He shouldn't be here.

He doesn't know why he is, really. It doesn't feel right. There are stingers burning through his skin with every new step, a sea of razor sharp talons that dig themselves into his flesh and cut, rip, tear, why are you even here why did you think this was a good idea it wasn't worth all the shit it wasn't worth this you shouldn't be here you don't belong here you shouldn't be here you don't belong here-

His heart is pounding. He can still feel the bite in his cheek, the pinpricks of pain that blossom throughout in short bursts. Everything hurts. He doesn't know where it starts or ends. It just hurts. It all hurts. Everything hurts.

This was a bad idea you made a mistake it was bad badbadbad he hates you he fucking hates you you have to go back there and he hates you what the hell are you gonna do what's gonna happen from here why do you have to be so stupid why couldn't you have just kept your damn mouth shut why are you like this what the fuck is wrong with you-

He's seen the event posts for parades on Facebook. They're going on all across the country, in all of the big cities and a bunch of smaller ones. Los Angeles, Seattle, Philadelphia, New York City, San Diego, Houston...

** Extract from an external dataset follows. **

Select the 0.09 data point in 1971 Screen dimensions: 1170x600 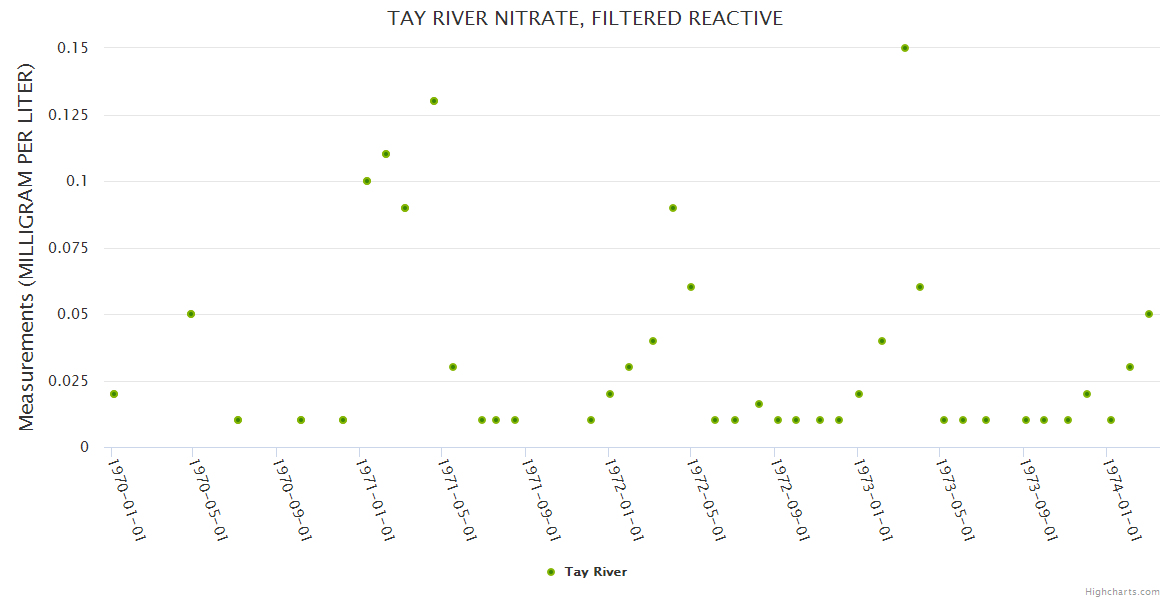(x=405, y=208)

Houston. He remembers scrolling through the LA event listing and then navigating to Google right after, typing in 'Houston Pride', feeling his heart race, crossing his fingers as the page loaded.

He remembers feeling like his chest had opened up, like the floodgates had finally released and everything was able to pour out. He remembers the tears, feeling them on his cheeks before he even knew he was crying, it's here, it's happening, you can go. You can go there and be with them and feel safe and loved and accepted for who you are. You can go. You can be who you are. You can go.

He remembers how badly his hands shook as he dialed a number, pressing the phone against his ear and tightening his grip, please, tell me what to do I don't know what to do tell me what to do I'm so scared please please please-

Aws, hey, it'll be okay. You're gonna go out there and have so much fun, okay? Let them paint rainbows all over you and shine so fuckin' bright in the middla that street. It'll be okay. You'll be okay.

It'll be okay.

You'll be okay.

It'll be okay.

You'll be okay.

His cheeks are still wet. He blinks, feels the liquid transfer onto his eyelashes, and swallows. The lump in his throat is massive. The tears are burning. Sun is beating into his back, dampening the back of his shirt and encompassing him.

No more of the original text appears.